== Exercise requirements ==
Copy out the entries word for word, leaving images aside.

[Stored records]
◆ ◆ ◆ ◆

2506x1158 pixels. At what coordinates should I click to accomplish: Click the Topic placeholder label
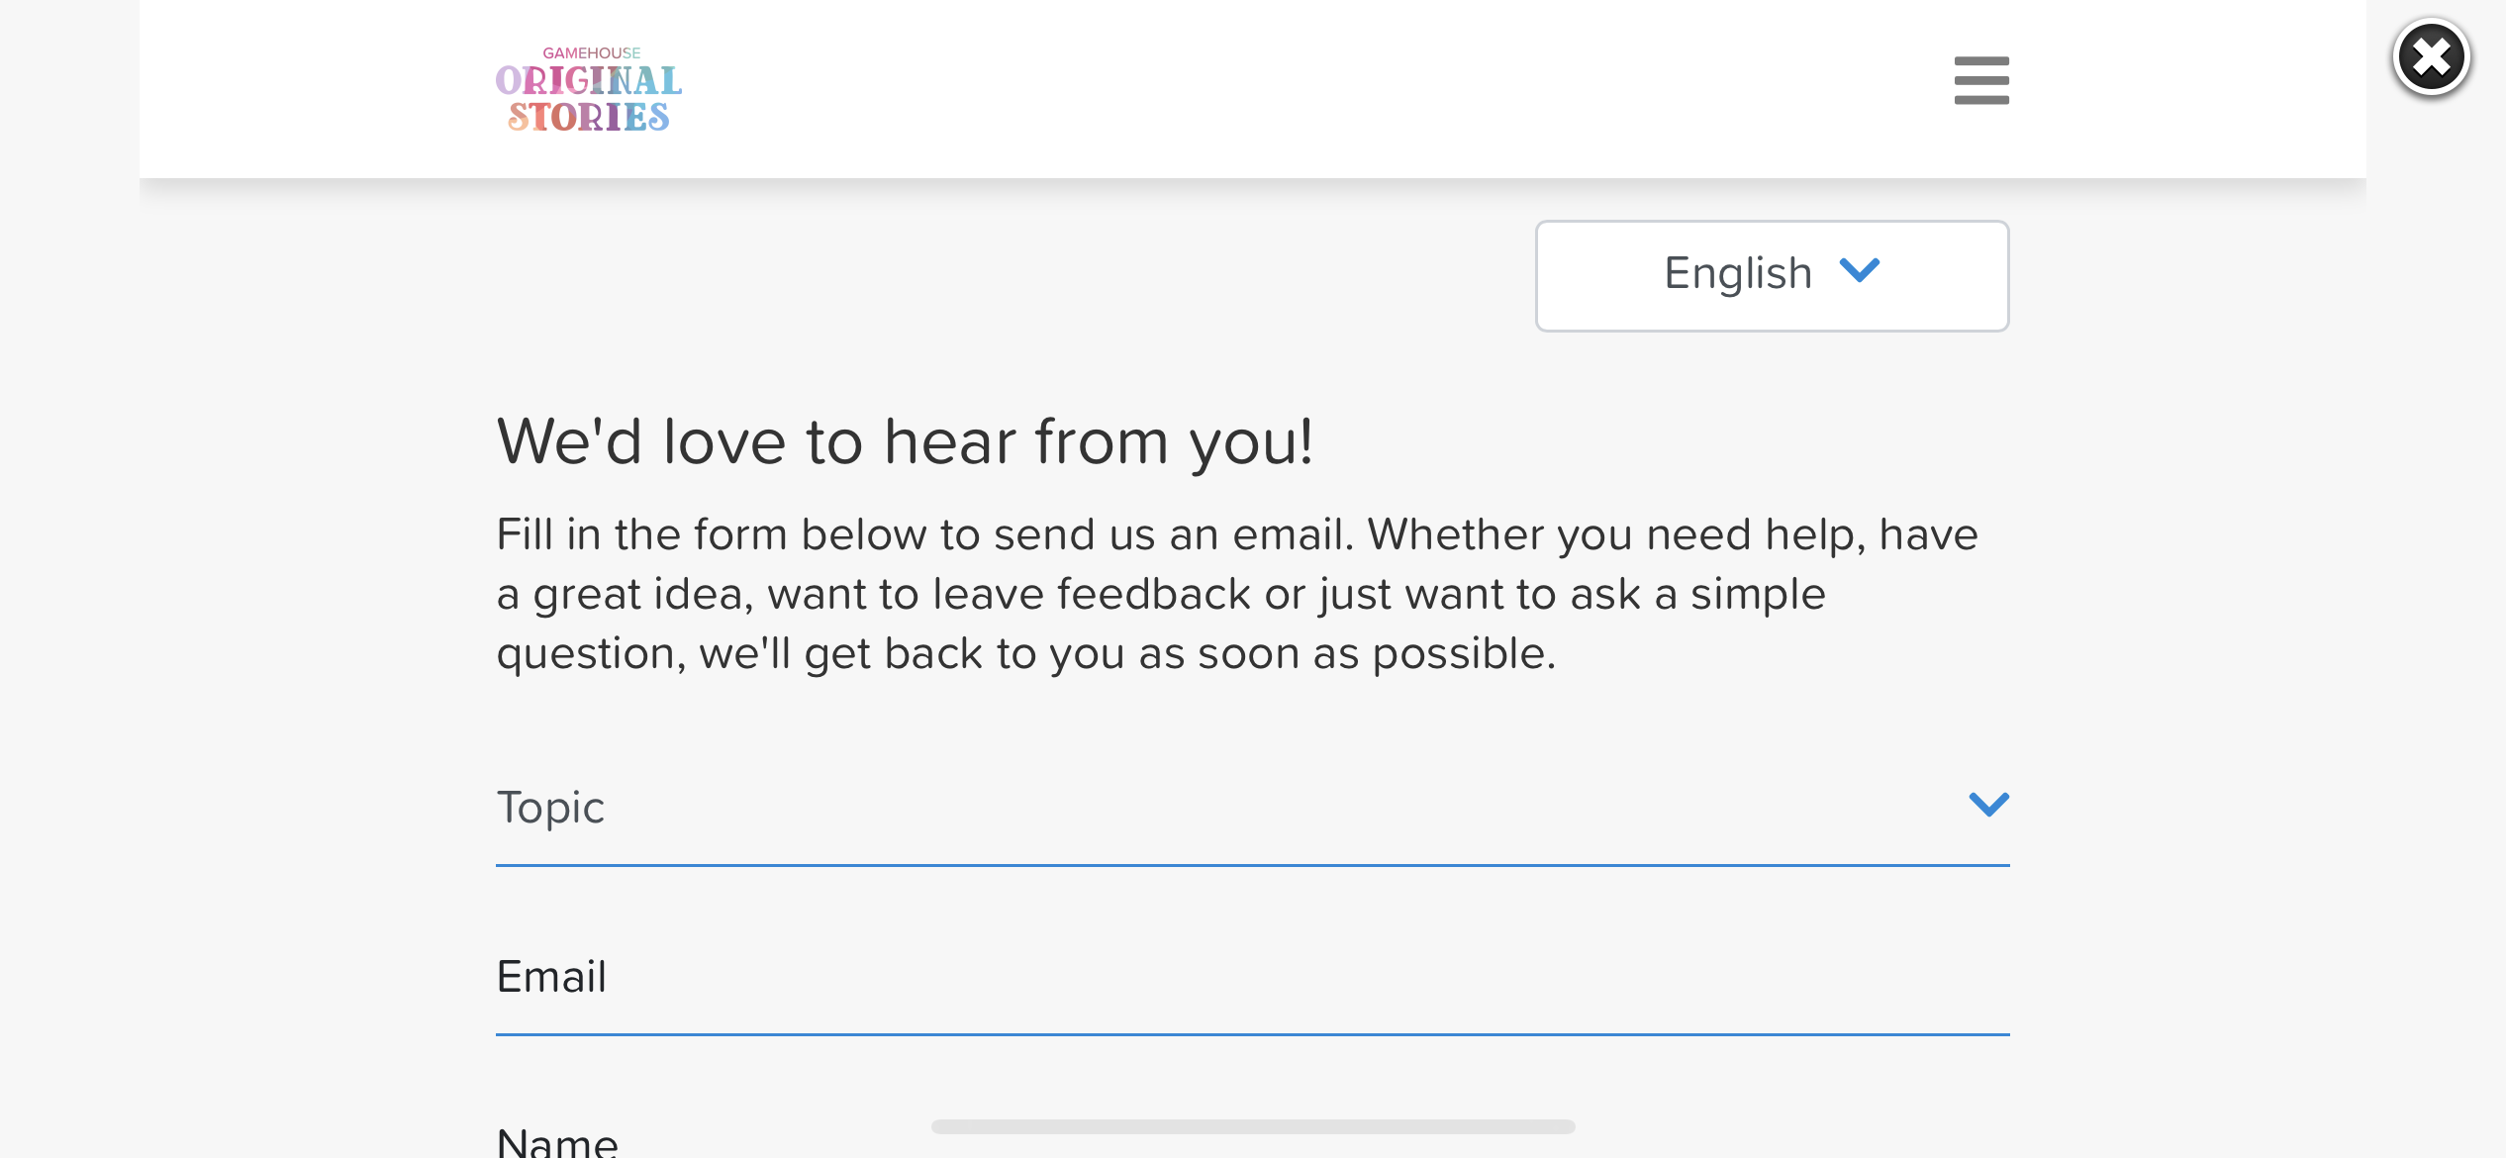[550, 808]
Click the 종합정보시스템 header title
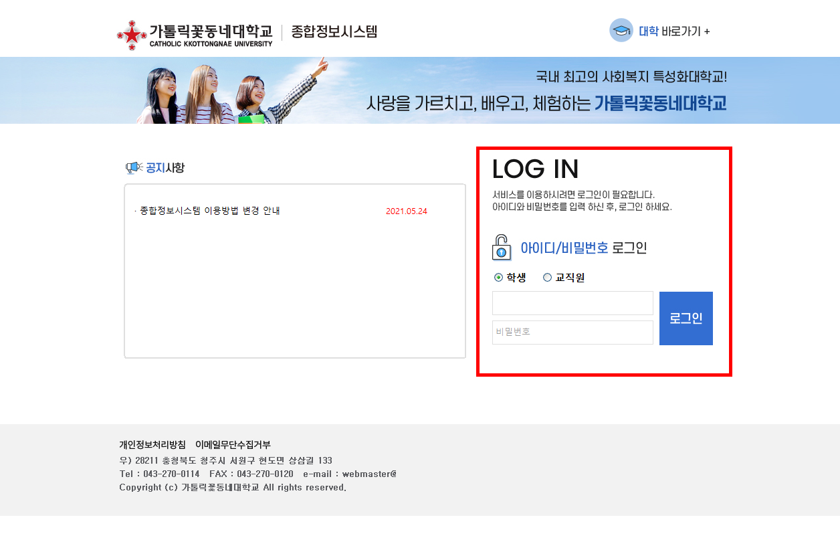The image size is (840, 560). pyautogui.click(x=334, y=32)
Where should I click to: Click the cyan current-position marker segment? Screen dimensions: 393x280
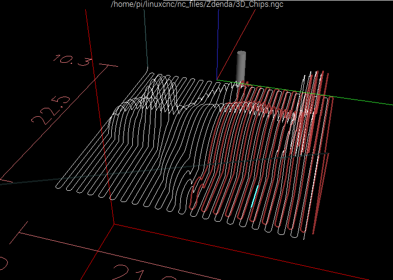(x=254, y=196)
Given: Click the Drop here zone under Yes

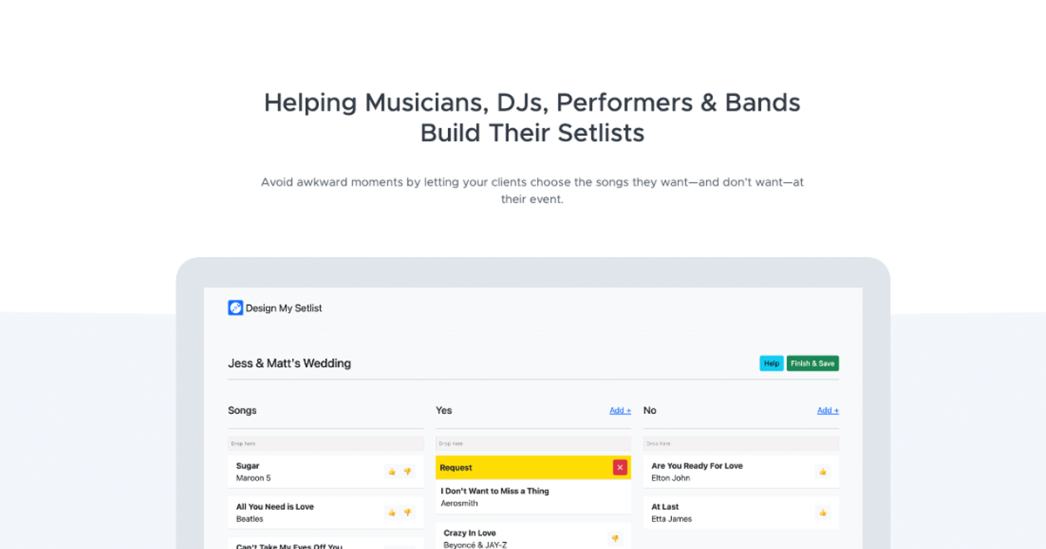Looking at the screenshot, I should tap(533, 443).
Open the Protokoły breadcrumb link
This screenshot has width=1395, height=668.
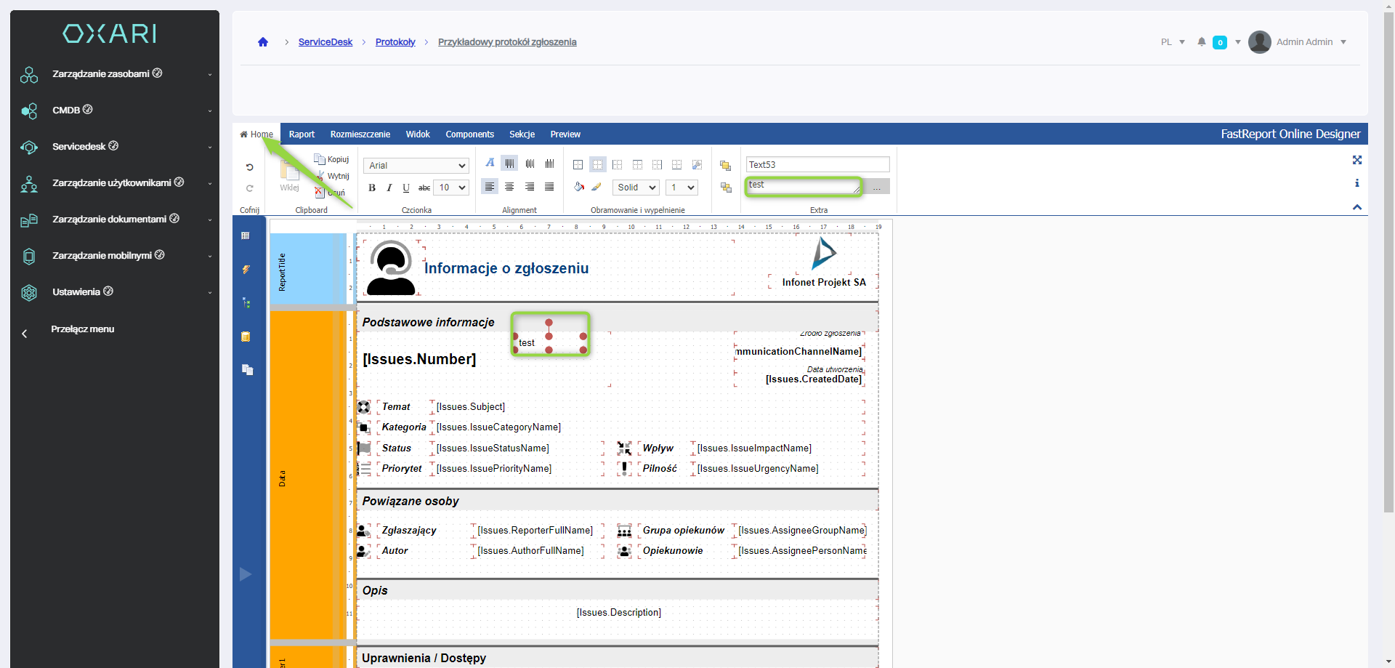tap(395, 42)
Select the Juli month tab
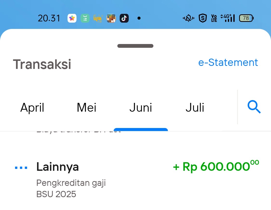The image size is (271, 210). (195, 107)
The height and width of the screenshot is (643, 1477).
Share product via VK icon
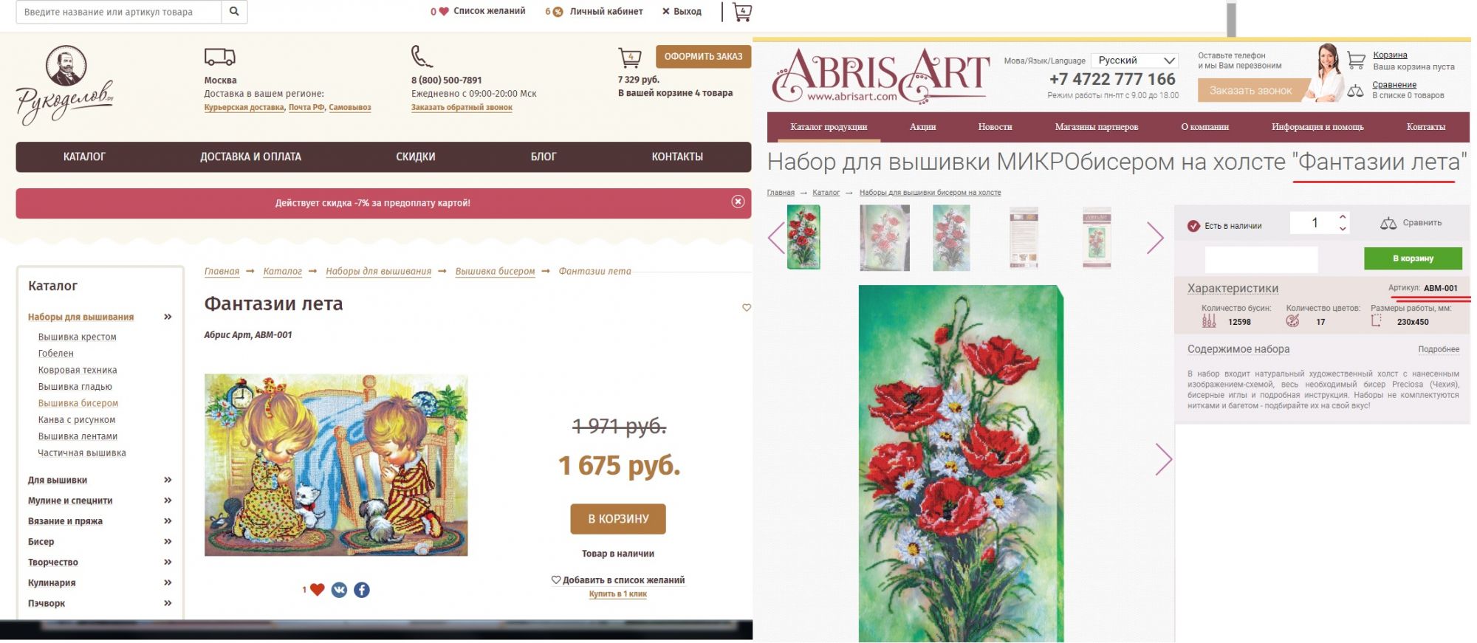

◆ ◆ ◆ ◆

== Completed exercise ==
2506x1158 pixels. At what coordinates should I click to accomplish: Click the Topic placeholder label
[550, 808]
Click the 종합정보시스템 header title
The image size is (840, 560). pyautogui.click(x=334, y=32)
Where should I click to: Click the cyan current-position marker segment? Screen dimensions: 393x280
(x=254, y=196)
Given: Click the Drop here zone under Yes

Looking at the screenshot, I should tap(533, 443).
Open the Protokoły breadcrumb link
This screenshot has width=1395, height=668.
tap(395, 42)
Select the Juli month tab
The image size is (271, 210). (195, 107)
The height and width of the screenshot is (643, 1477).
Share product via VK icon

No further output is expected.